> [What to work on]:
(1) In the piece on solar-electric propulsion, what were astronauts supposed to do once the boulder was in orbit around the Moon, and what purpose does the text give for it? Answer in one to three sentences.
(2) Please reproduce the stretch of the solar-electric propulsion text from "Space industry devotées" through "into asteroid territory.".

> [Extracted text]:
Rocket Science: Solar-electric systems and in-space propulsion

November 14, 2017
Author
Chad Anderson
Kelsey Tollefson
November 14, 2017
Authors
Chad Anderson
Kelsey Tollefson

Space industry devotées will remember a short-lived NASA program called the Asteroid Redirect Mission, or ARM. The goal of the ARM was to send a robotic envoy to a near-Earth asteroid, “collect a multi-ton boulder from its surface,” and place said boulder into orbit around the Moon. From there, astronauts would visit the transplanted space rock, taking samples and hopefully testing technologies that would prove useful on future missions to deeper space destinations. While the program was shuttered in mid-2017, aspects of the ARM remain vital to ongoing industry initiatives—most notably, the advanced solar-electric propulsion (SEP) system which would have propelled the robotic spacecraft into asteroid territory.

> [Supplied material]:
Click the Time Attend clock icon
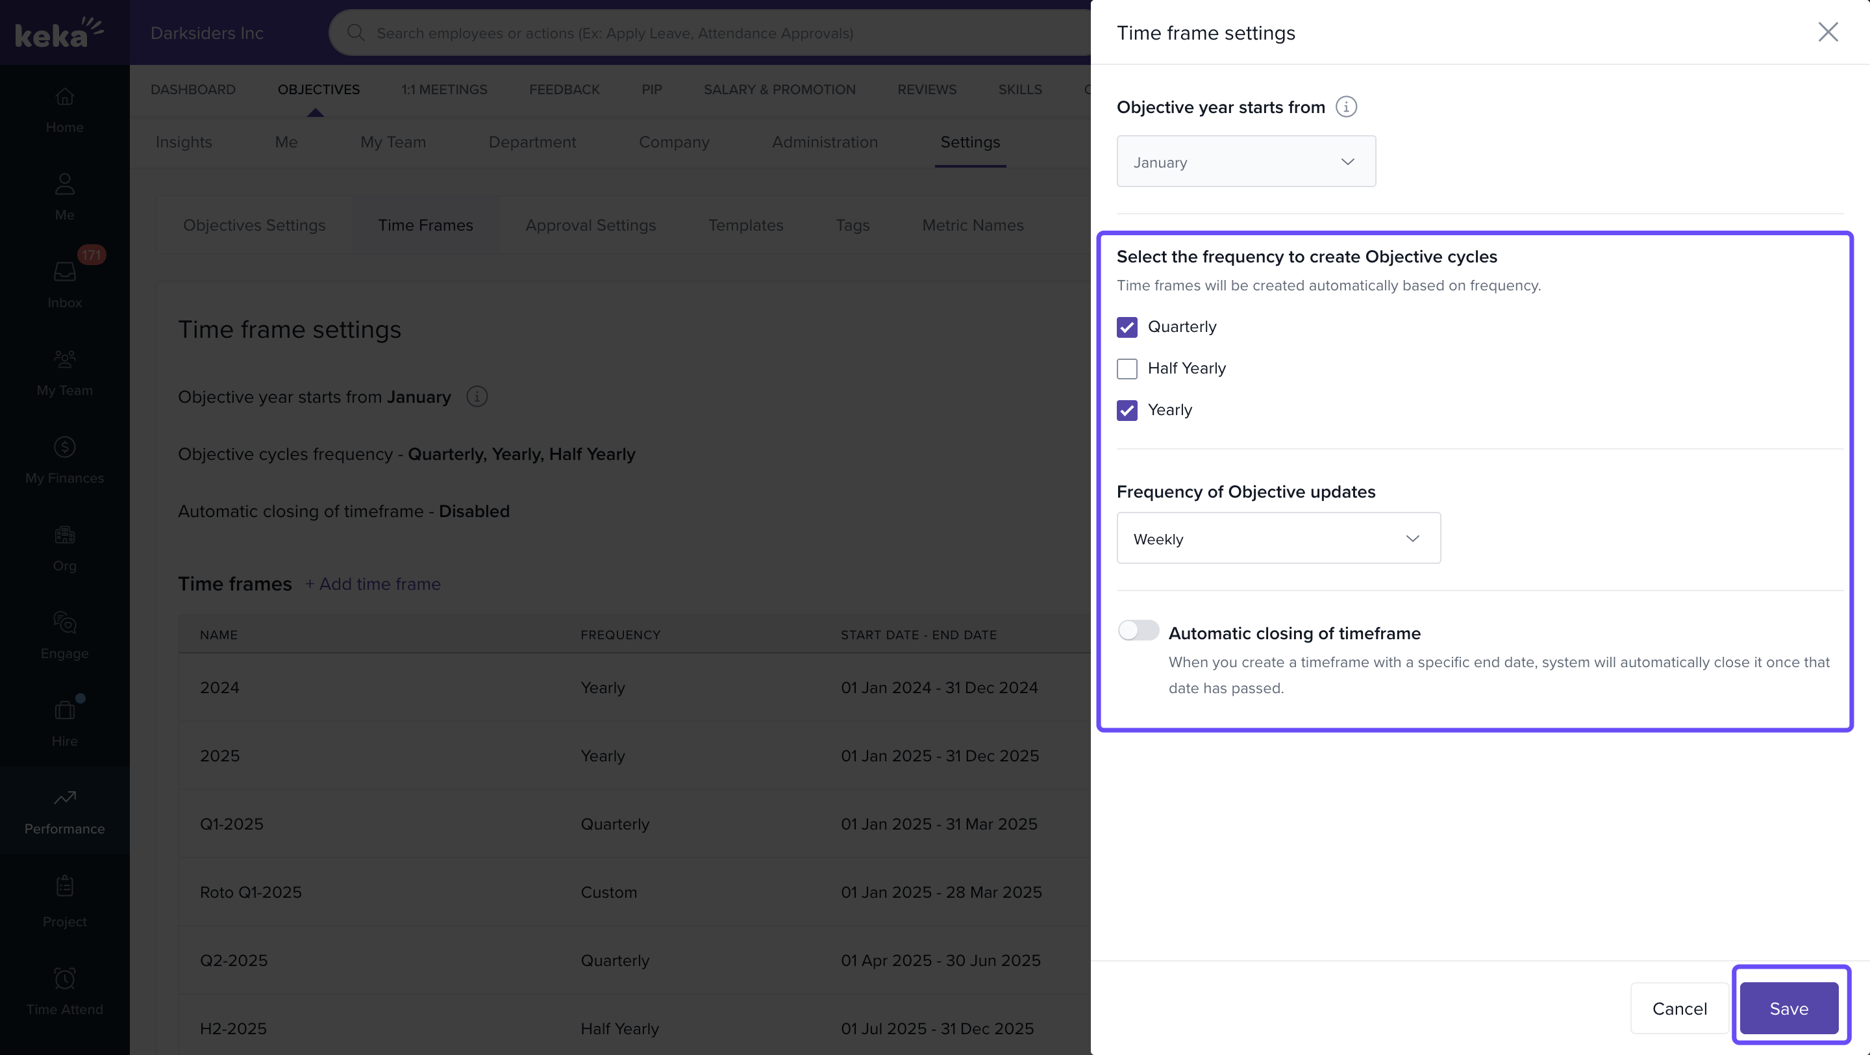This screenshot has height=1055, width=1870. (65, 979)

> [The replies]:
(1) Astronauts would visit the transplanted space rock to take samples and test technologies. Those technologies were expected to prove useful on future missions to deeper space destinations.

(2)
Space industry devotées will remember a short-lived NASA program called the Asteroid Redirect Mission, or ARM. The goal of the ARM was to send a robotic envoy to a near-Earth asteroid, “collect a multi-ton boulder from its surface,” and place said boulder into orbit around the Moon. From there, astronauts would visit the transplanted space rock, taking samples and hopefully testing technologies that would prove useful on future missions to deeper space destinations. While the program was shuttered in mid-2017, aspects of the ARM remain vital to ongoing industry initiatives—most notably, the advanced solar-electric propulsion (SEP) system which would have propelled the robotic spacecraft into asteroid territory.